Here's another quote from the book, this one on the leader with a compulsive dark side. Anyone besides me recognize Betty?
A compulsive dark side allowed to operate unchecked can result in a personal and organizational rigidity that stifles creativity and frays our relationships with others. Compulsive leadership can produce a self-righteous, legalistic environment that alienates the people we are called to lead. Compulsive tendencies can result in workaholism or a painful emotional explosion and lead to a complete burnout that may take years to recover from. Additionally, the urge to control those we lead and live with more often than not results in alienation and rebellion as people react against our control. More than one marriage and church have been hopelessly fractured by such leadership.
And this one, the codependent, was me, and others too, I'm sure.

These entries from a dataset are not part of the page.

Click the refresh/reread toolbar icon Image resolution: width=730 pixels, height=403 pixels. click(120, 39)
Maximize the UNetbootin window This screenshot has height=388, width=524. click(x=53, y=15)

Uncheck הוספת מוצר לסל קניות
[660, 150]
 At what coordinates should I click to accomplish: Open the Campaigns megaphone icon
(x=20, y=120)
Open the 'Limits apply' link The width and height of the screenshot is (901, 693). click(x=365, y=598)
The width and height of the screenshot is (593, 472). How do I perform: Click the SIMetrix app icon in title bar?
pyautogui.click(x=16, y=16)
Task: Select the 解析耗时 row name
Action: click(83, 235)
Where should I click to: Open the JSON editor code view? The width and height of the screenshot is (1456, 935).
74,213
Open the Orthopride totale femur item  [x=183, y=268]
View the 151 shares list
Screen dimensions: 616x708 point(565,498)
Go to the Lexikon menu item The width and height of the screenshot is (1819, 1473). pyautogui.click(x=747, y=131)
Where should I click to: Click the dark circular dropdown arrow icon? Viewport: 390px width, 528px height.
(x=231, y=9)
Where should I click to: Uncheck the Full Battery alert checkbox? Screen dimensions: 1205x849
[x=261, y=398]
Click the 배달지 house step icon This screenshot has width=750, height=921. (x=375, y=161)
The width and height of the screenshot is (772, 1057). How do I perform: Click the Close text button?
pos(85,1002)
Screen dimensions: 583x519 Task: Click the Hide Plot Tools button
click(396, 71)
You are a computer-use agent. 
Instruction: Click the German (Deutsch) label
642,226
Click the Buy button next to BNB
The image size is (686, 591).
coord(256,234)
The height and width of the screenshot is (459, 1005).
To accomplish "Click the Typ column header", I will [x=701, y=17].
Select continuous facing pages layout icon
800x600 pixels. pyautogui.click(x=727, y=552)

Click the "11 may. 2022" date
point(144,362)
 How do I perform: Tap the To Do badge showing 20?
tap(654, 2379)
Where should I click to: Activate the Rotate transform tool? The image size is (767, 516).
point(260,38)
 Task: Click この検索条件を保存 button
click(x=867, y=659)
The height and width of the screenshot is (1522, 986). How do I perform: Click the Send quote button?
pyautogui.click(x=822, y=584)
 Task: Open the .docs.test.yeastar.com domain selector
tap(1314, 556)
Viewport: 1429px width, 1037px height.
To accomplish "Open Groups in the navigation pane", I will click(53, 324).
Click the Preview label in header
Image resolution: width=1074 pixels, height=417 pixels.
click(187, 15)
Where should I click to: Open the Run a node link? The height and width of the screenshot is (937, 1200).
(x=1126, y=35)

Many codependent leaders have destroyed themselves in ministry as they tried in vain to keep an entire church happy and meet every other need while ignoring their own family and personal needs. Burnout, divorce, adulterous affairs, and physical illness can result when a leader fails to redeem his or her codependent behavior. It is highly likely that codependency has crippled more churches and Christian organizations than any other leadership malady.
Thanks, Tom. It seems to help, in some perverse kind of way, to become aware that these problems plague other churches besides just the Assembly--to the degree that the phenomenon is wide spread enough to deserve a book about it by a college professor.